Here's their methodology:
we used the White House’s “Job Impact by Congressional District” (which has had its share of criticism for overestimating the new job totals) to determine the total number of new jobs created by state, and then compared those numbers to the total unemployed persons in each state. The result is a hypothetical percentage of each state’s unemployment that will be solved by the stimulus plan, and while of course this number will fluctuate based on upcoming layoffs, it at least gives a picture of how the proposed job creations impact each state’s current unemployment problem.So the map doesn't depict the reduction in unemployment in absolute terms, but in terms of a percentage of the unemployment rate. That's why states like North Dakota and West Virginia come out looking like big winners, and places like California and the Carolinas not so much: as you'll recall from these maps, the unemployment rate is just much lower in the Plains than in the Southeastern or West Coast states, so the creation of x number of jobs per capita will reduce a greater percentage of those states' unemployed.

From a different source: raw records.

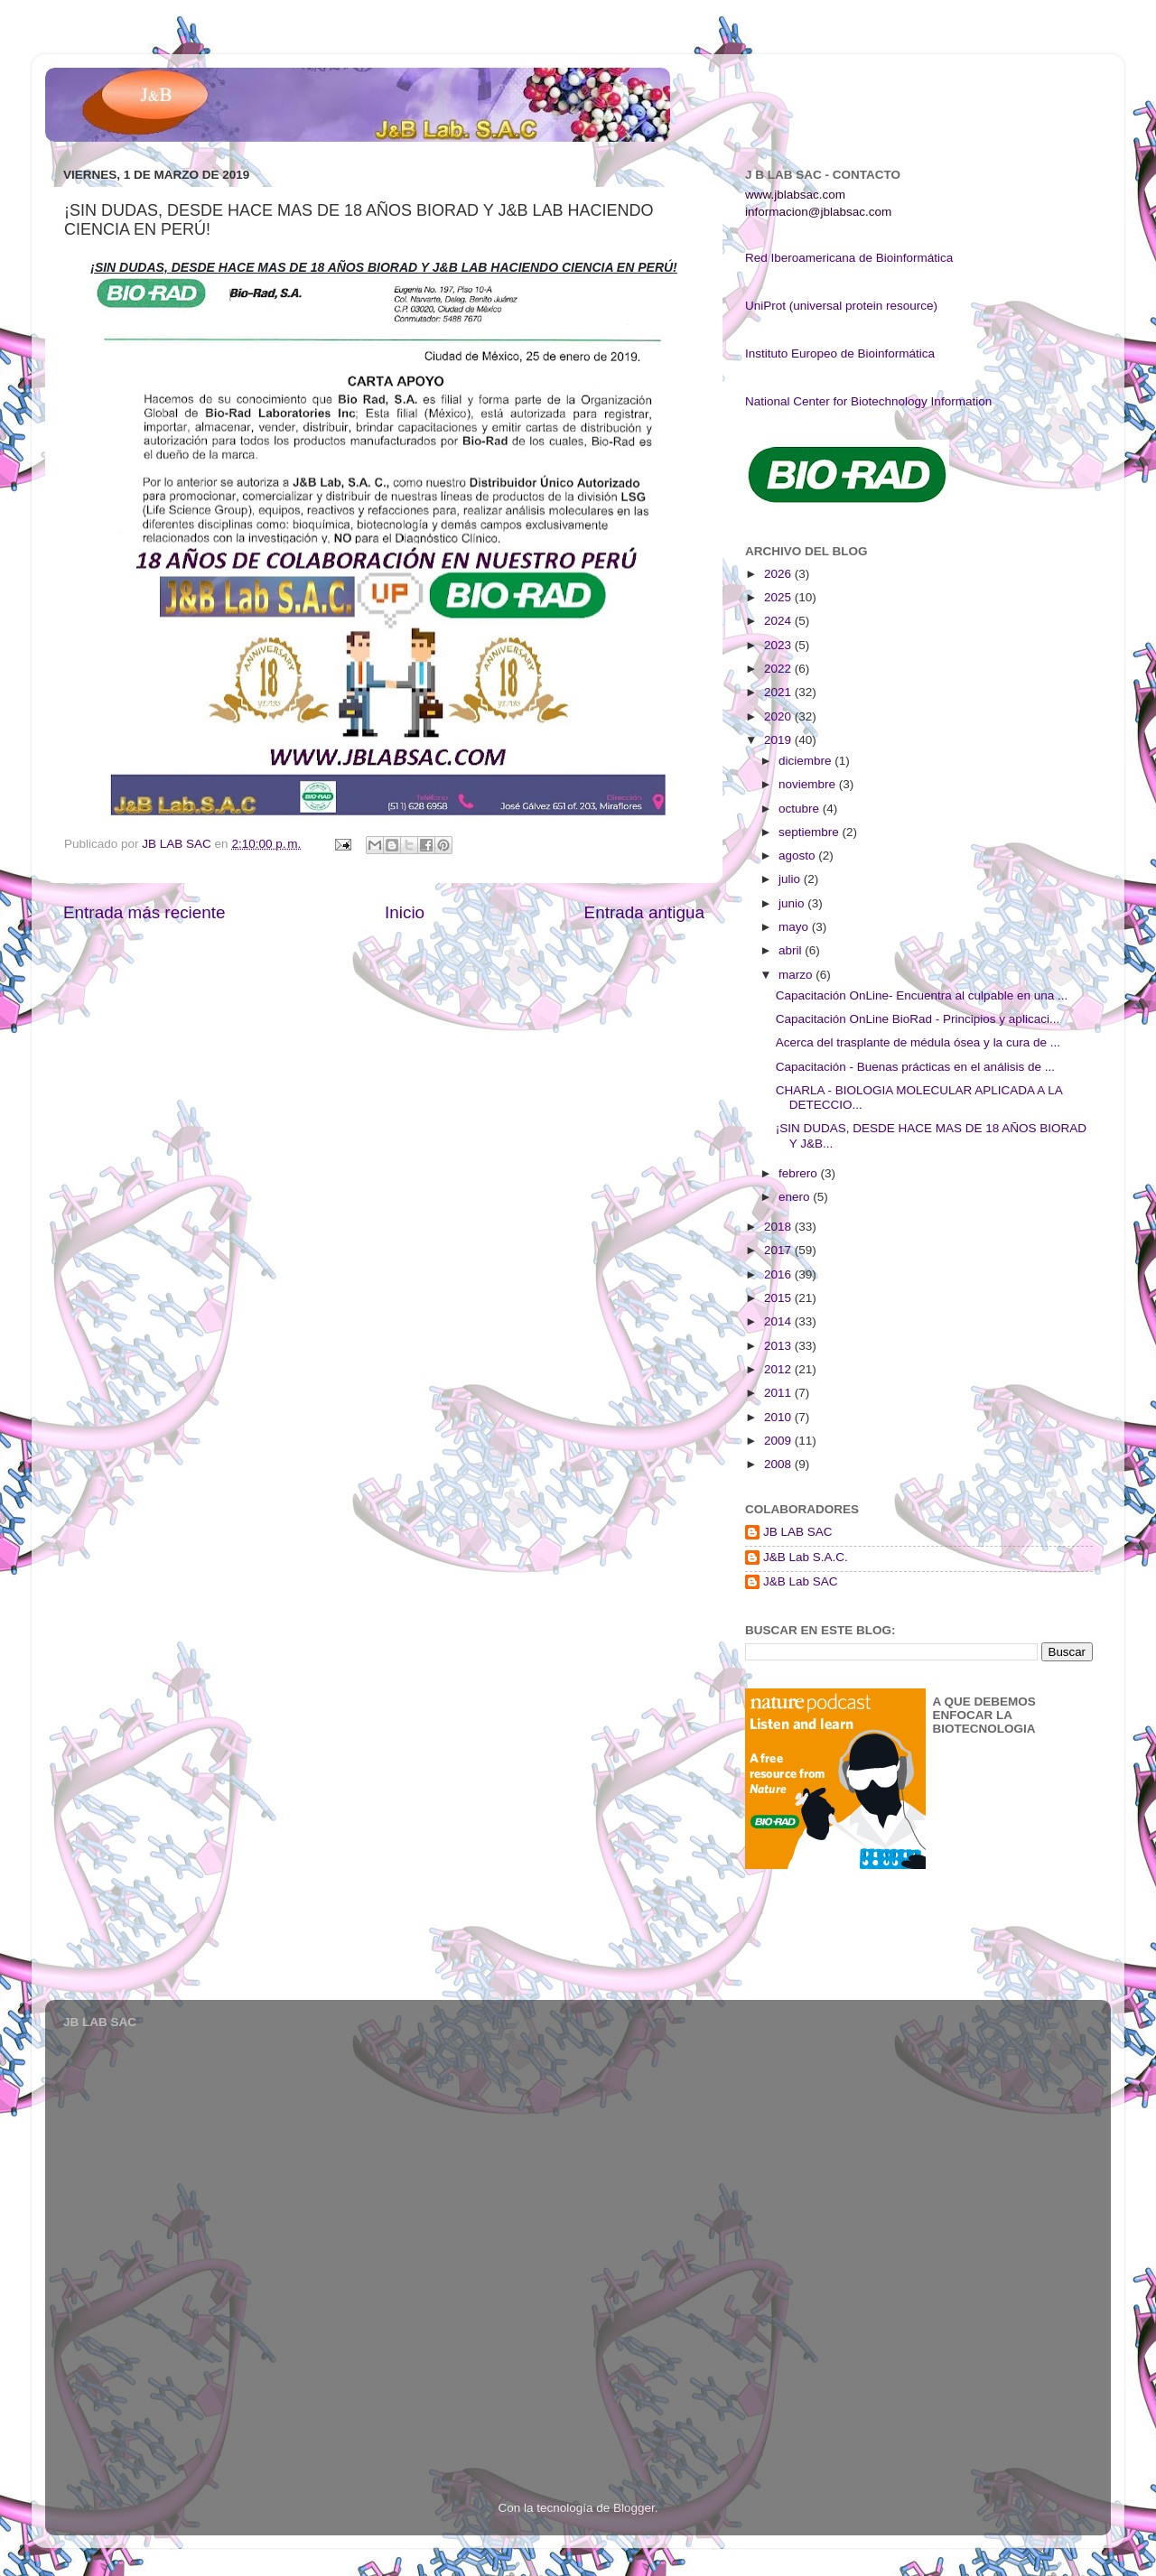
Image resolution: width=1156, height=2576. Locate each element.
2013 (779, 1346)
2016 (779, 1274)
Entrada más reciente (144, 912)
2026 (779, 574)
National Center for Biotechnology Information (868, 401)
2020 (779, 716)
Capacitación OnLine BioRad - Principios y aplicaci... (917, 1019)
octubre (800, 808)
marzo (797, 974)
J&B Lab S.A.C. (805, 1557)
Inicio (404, 912)
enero (795, 1197)
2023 (779, 645)
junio (792, 903)
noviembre (808, 784)
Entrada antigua (644, 912)
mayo (795, 927)
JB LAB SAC (798, 1532)
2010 (779, 1417)
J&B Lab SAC (800, 1581)
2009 (779, 1440)
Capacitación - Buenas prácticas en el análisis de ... (915, 1067)
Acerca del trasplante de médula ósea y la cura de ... (918, 1042)
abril (791, 950)
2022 (779, 668)
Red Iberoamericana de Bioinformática (849, 258)
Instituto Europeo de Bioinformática (840, 353)
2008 (779, 1464)
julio (791, 879)
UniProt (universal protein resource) (841, 305)
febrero (799, 1173)
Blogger (634, 2508)
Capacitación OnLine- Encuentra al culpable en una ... (921, 995)
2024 (779, 621)
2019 (779, 740)
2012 (779, 1369)
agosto (798, 855)
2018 (779, 1226)
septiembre (810, 832)
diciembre (806, 760)
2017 (779, 1250)
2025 (779, 597)
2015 (779, 1298)
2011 (779, 1393)
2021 (779, 692)
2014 (779, 1321)
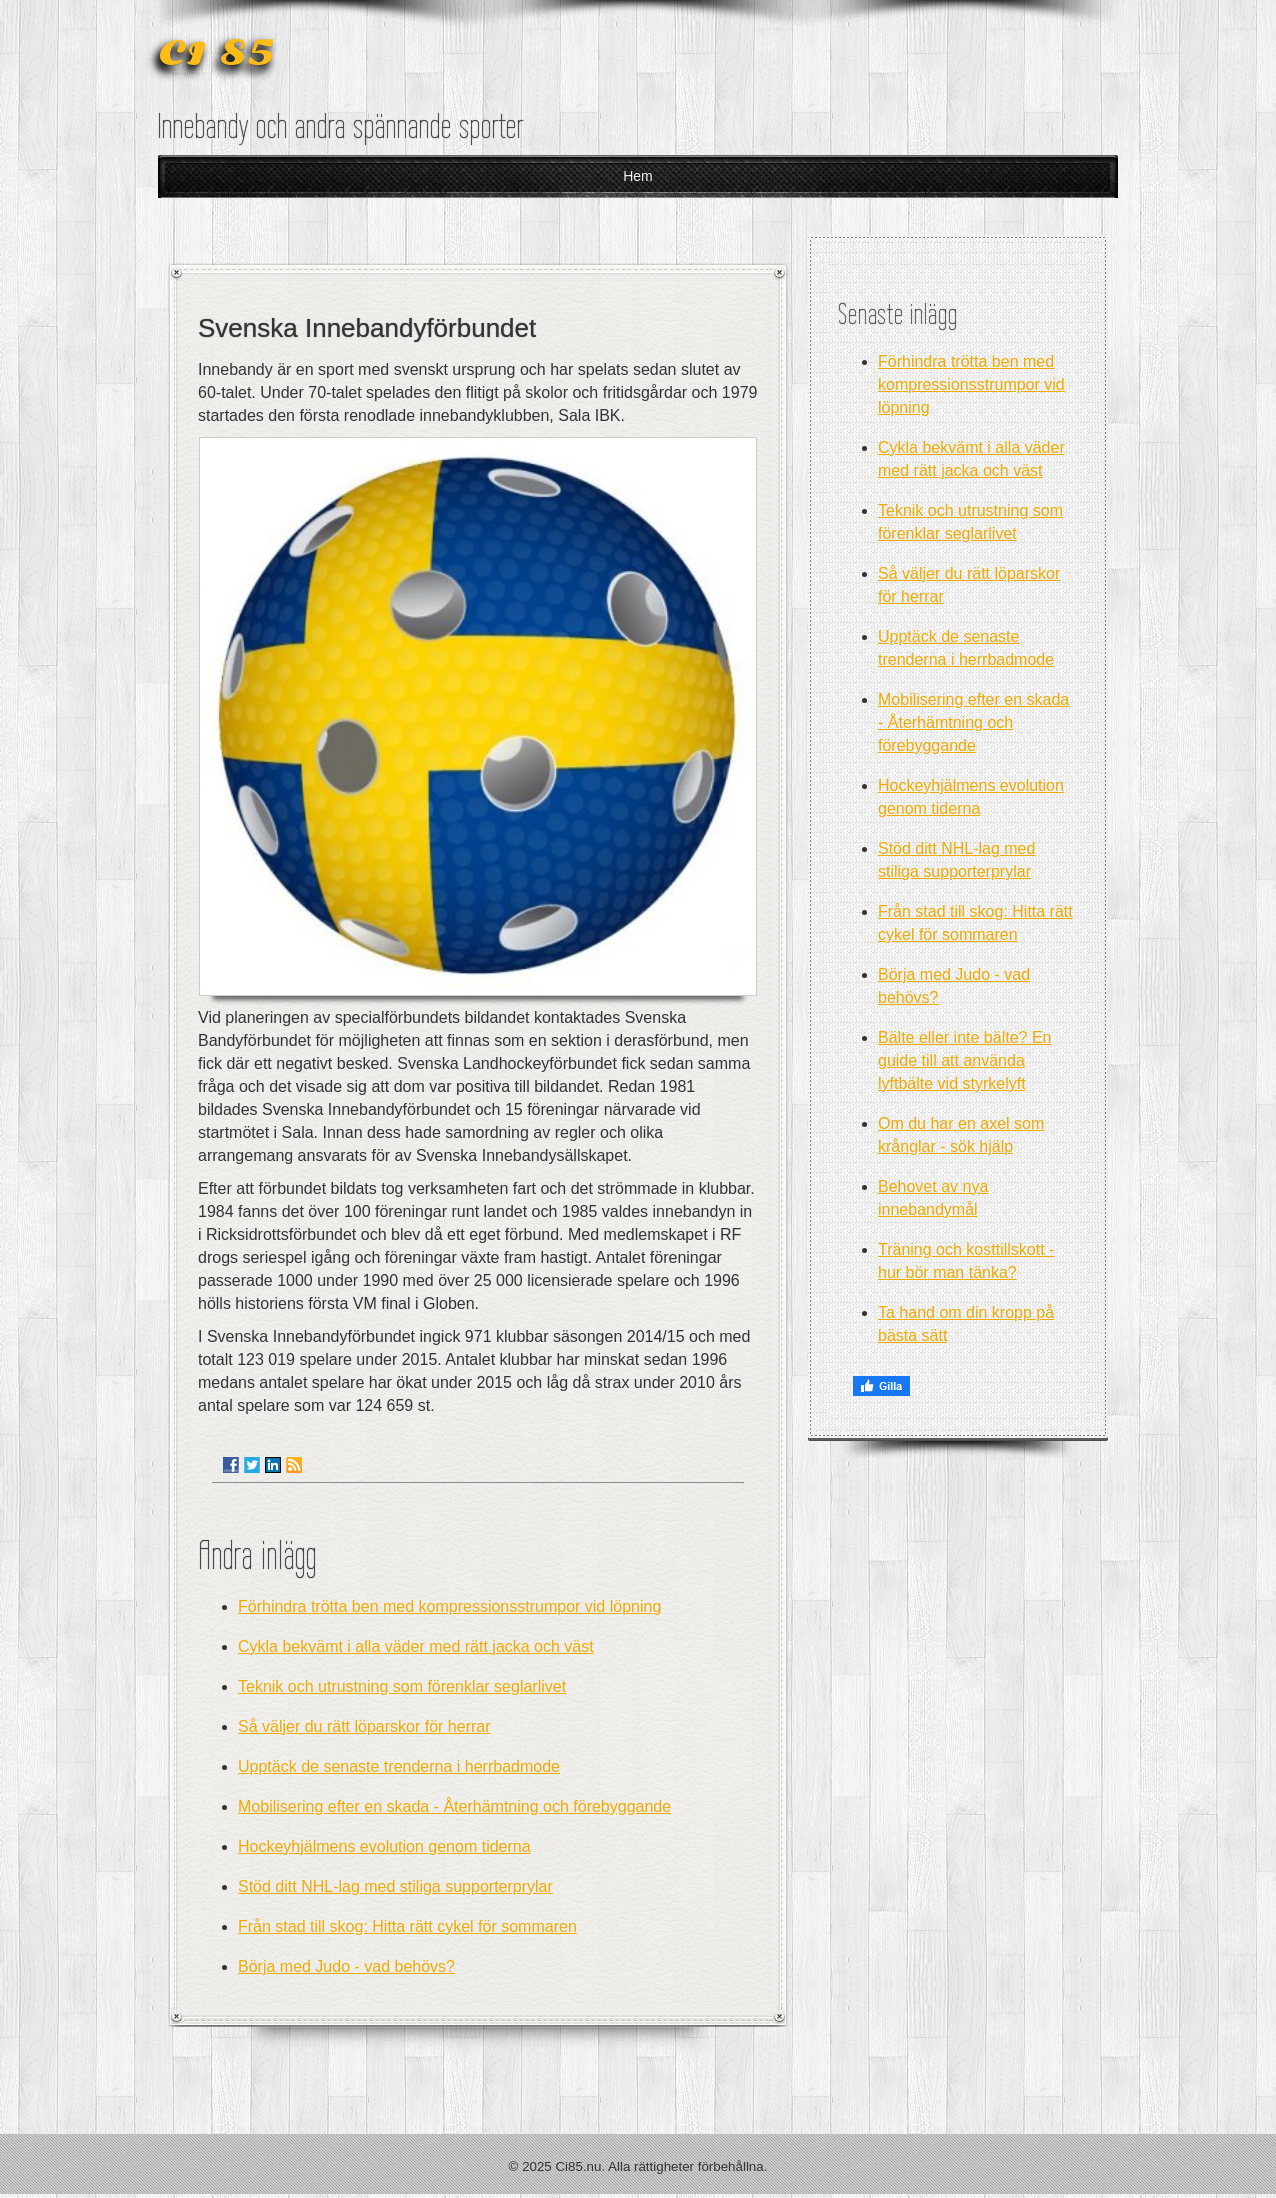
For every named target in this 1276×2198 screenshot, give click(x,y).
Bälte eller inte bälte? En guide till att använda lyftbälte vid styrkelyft (964, 1060)
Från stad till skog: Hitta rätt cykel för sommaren (407, 1926)
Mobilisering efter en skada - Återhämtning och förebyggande (454, 1806)
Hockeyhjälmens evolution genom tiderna (384, 1846)
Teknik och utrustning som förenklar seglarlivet (402, 1686)
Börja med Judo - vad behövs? (346, 1966)
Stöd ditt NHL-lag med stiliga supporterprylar (395, 1886)
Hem (638, 176)
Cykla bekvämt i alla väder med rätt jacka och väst (416, 1646)
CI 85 (216, 53)
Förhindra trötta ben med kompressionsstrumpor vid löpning (449, 1606)
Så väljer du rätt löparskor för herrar (364, 1726)
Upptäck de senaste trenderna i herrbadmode (399, 1766)
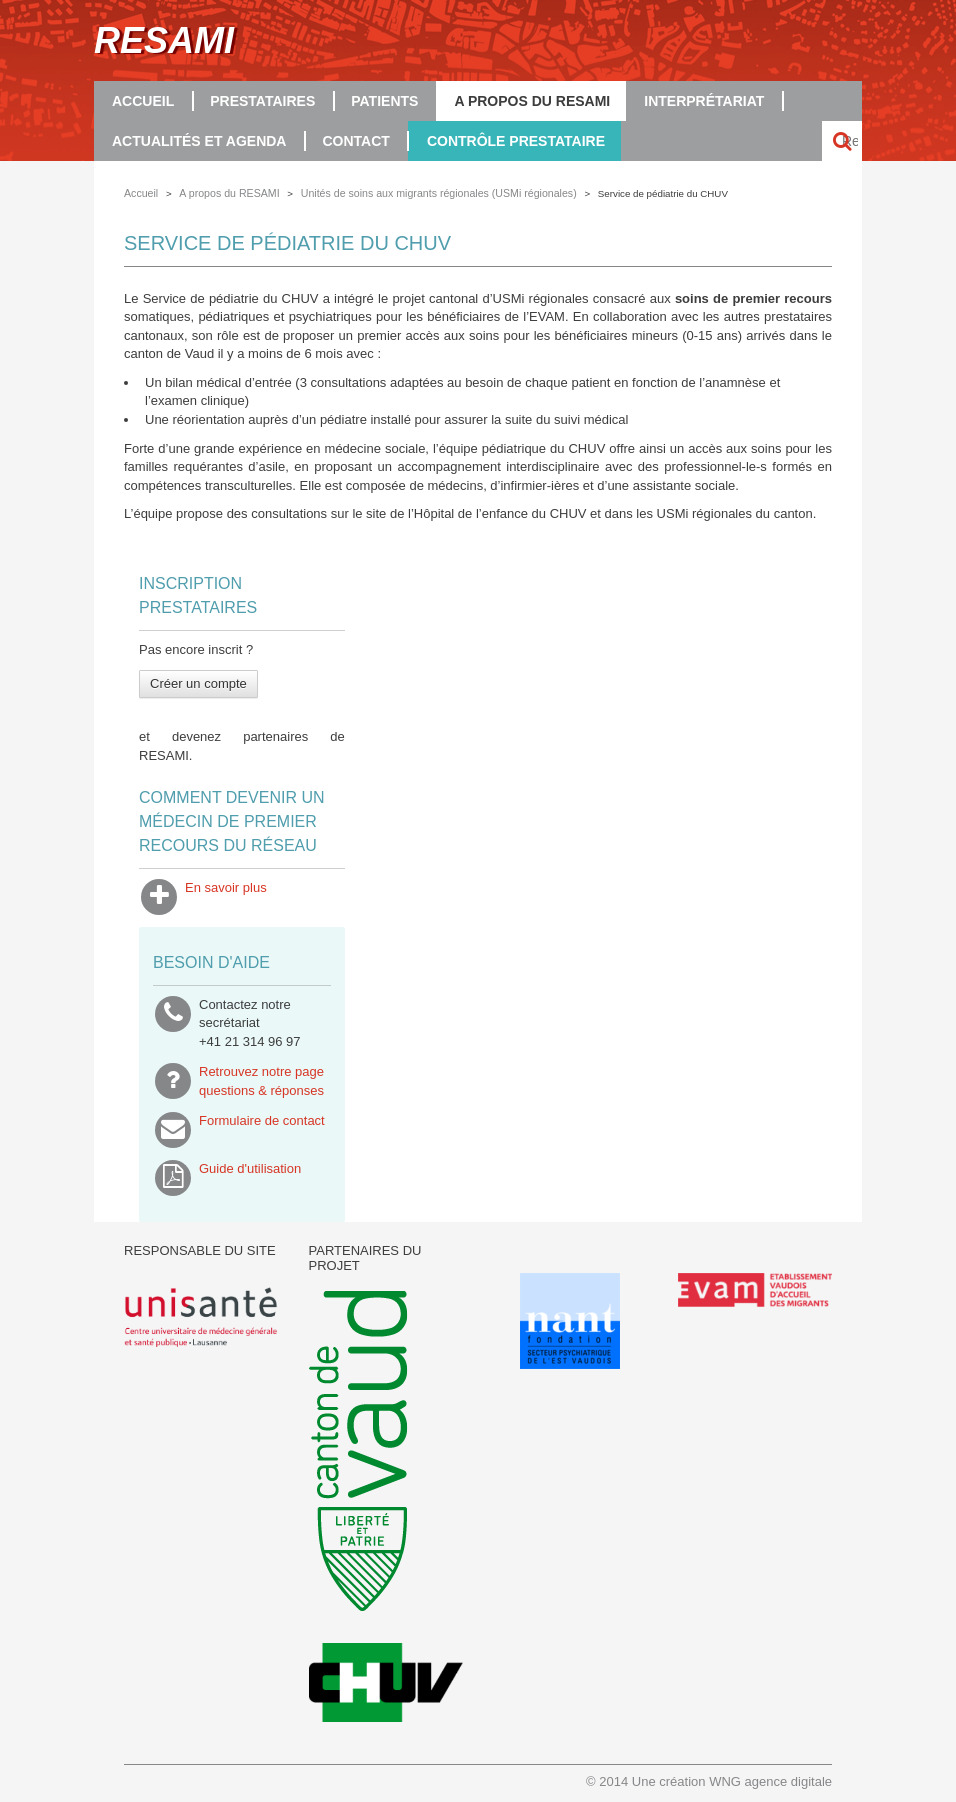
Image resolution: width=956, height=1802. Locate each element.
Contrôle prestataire (516, 141)
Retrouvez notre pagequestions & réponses (261, 1081)
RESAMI (164, 40)
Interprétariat (704, 101)
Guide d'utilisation (250, 1178)
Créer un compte (198, 683)
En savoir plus (226, 897)
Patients (384, 101)
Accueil (143, 101)
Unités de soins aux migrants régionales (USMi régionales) (439, 193)
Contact (355, 141)
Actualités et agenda (199, 141)
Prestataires (262, 101)
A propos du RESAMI (532, 101)
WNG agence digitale (770, 1781)
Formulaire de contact (262, 1130)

An ideal stimulus would cause this whole map to be shaded the same color, or would even disproportionately benefit places with higher unemployment. But as a practical matter, not to mention a political one, it's probably difficult to engage in very precise targeting of the most economically damaged parts of the country. Nonetheless, if these numbers are right, the stimulus really will have gone a long way towards reducing human suffering: no state's unemployment rate is reduced by less than a quarter or so, which means an awful lot of people will avoid perconal catastrophe. (Another debate could be had, of course, on the bill's long-term effects.)
Meanwhile, the gummint has a clickable map that will send you to state websites that describe how stimulus fundds are being spent in each state. Except for North Dakota, where the government does not care about its people.